What does pornography mean?

The word pornography is derived from the Greek words porni (“prostitute”) and graphein (“to write”). It originally encompassed any writing or art works that depicted the lives of prostituted persons.

Since its inception, pornography’s meaning and grasp have expanded to include videography and photography, wherein people are documented engaging in sexual acts for the gratification of voyeurs, primarily as a facilitator for masturbation, though there is extensive evidence that pornography is also used by abusers as a training manual for both women and children to reenact the abusers’ favorite scenes.

Pornography videos, once an underground market with organized crime affiliations as recent as the mid-20th century, has become a legal and massively successful global industry. Its normalization in mainstream society is affiliated with helping to shape, reinforce, and popularize a masculine / male-dominated view of sexuality, in which women are seen as sexual objects for male consumption.

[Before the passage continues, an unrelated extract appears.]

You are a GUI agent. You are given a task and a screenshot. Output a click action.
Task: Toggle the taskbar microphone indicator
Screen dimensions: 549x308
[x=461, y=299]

A radical feminist perspective maintains that pornography has meaning as a manifestation of misogyny, its confirmation of a sexist system that socially, politically, and economically sees women as lesser than men. Based solely on various content analyses of pornography, which regularly and disproportionately depict acts of violence against women, the feminist perspective is accurate.

Is pornography consumption directly linked to violence against women?

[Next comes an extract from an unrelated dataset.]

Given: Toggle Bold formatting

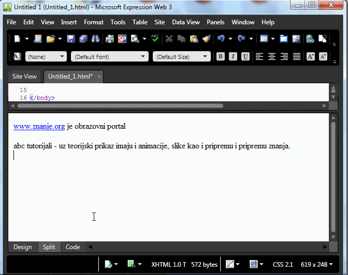Looking at the screenshot, I should point(221,56).
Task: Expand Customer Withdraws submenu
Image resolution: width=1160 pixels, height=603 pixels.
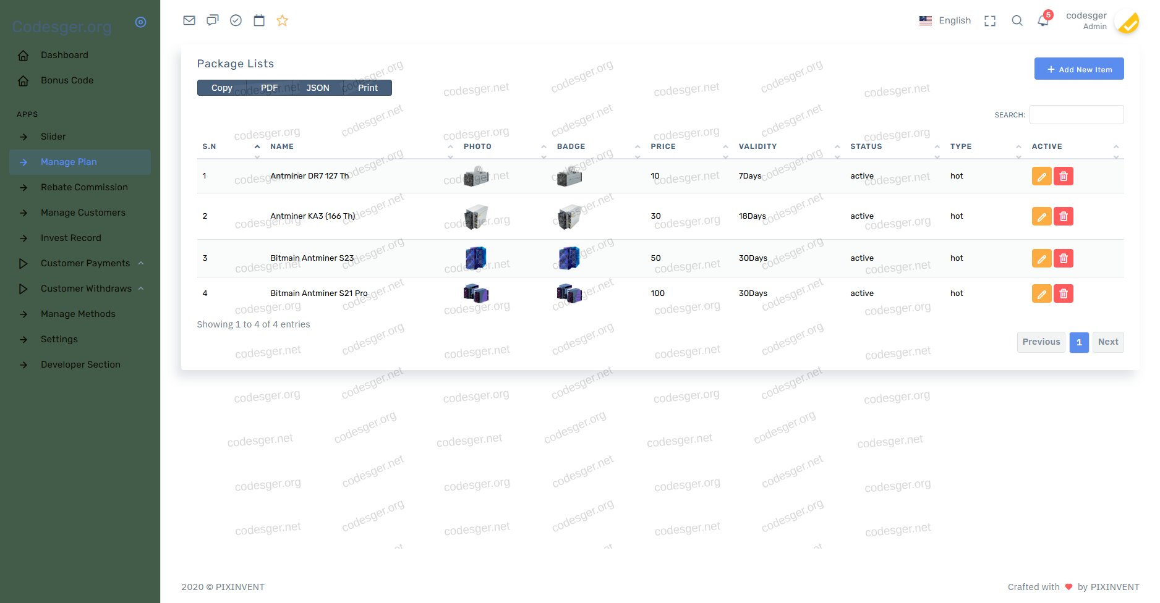Action: 86,289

Yes. The consumption of pornography has been demonstrably linked to violence against women. Firstly, pornography constructs and reinforces males as masculine (dominant) and females as feminine (submissive), an ideology that maintains male entitlement to sex, normalizes male violence, and coerces women to be subservient to men and both deserving and desiring of violence perpetrated against them; secondly, pornography consumption lowers inhibitions towards violence against women and increases sympathy for perpetrators of sexualized violence; thirdly, pornography serves as a how-to guide that directly trains men how to perpetrate violence against women for and during sex.

It is important to verify that pornography itself is violent. In a content analysis of the 50 best-selling and best-renting pornographic videos, Psychologist Ana J. Bridges, Robert Wosnitzer, Erica Scharrer, Chyng Sun, and Rachel Liberman found that each scene had, on average, 11.52 aggressive acts, including both verbal and physical abuse. Of the 304 scenes observed in this study, 3,376 instances of violence were reported, of which 88% were physical and 48% were verbal. 72% of the aggressive acts were perpetrated by men, with over 94% of the abuse targeted against the women in the scenes. In other words, pornography is very violent; the vast majority of it containing depictions of violence, particularly against women.

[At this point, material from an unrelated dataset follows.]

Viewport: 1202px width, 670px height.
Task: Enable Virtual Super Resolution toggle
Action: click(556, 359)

In a study conducted by Dr. Dolf Zillman and Dr. Jennings Bryant on the effects of continuous exposure to pornography, their findings proved that increased exposure to pornography made subjects more tolerant of sexual violence, less supportive of the rights of women, and more lenient towards the punishment of rapists.

Psychologist Edward Donnerstein found in his study of sexual aggression perpetrated against college women, 39% of the sex offenders had been influenced by pornography. In Diana E.H. Russell’s studies, she found that perpetrators of sexual violence against children frequently used pornography as a grooming method to provoke sexual curiosity, legitimize, normalize, and desensitize them to sexual violence, and silence them by making them feel guilty and thus complicit in their own abuse. In Professor Janet Hinson Shope’s studies, she found that among women who were in sexually abusive relationships, pornography had played a direct role in the abuse 58% of the time. A comparable study found that 25% of abusive men forced their partners to either watch or reenact scenes from pornography; this study also found that the most abusive abusers were those who watched pornography.

In each of these studies, and many more conducted over the course of the last several decades, the through line is that pornography has not only shaped attitudes towards violence against women but has played a direct role in conditioning men to be perpetrators of sexual violence and conditioning women and children to accept sexualized violence.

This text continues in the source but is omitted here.